# About this task:
Your answer should hold exactly the lines beginning with the one that contains "The width and" and ending with the last line of the material, both included. Leave every picture out.

# Records for the task:
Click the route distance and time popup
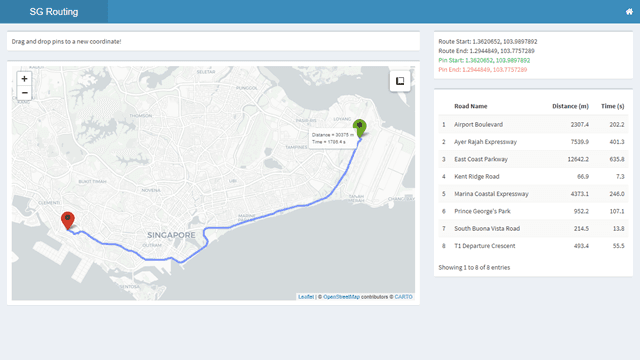click(332, 138)
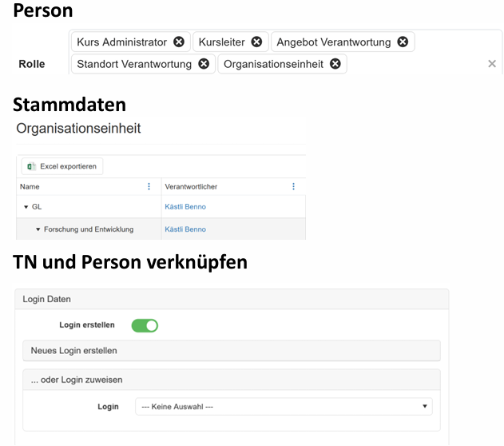Open Kästli Benno link for Forschung und Entwicklung

(x=185, y=229)
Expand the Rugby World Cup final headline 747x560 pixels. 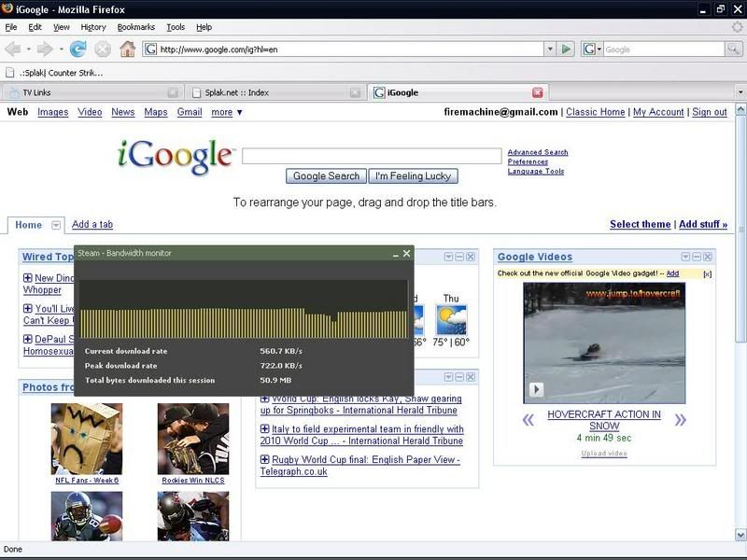265,459
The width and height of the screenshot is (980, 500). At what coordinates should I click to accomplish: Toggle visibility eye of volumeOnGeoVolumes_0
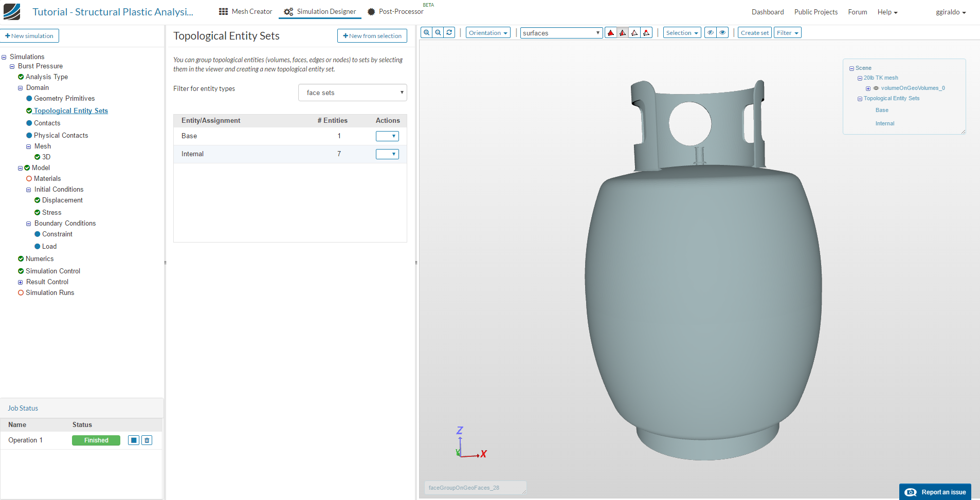point(876,88)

# Task output:
The width and height of the screenshot is (980, 500). At what coordinates should I click to accomplish: Toggle visibility eye of volumeOnGeoVolumes_0
point(876,88)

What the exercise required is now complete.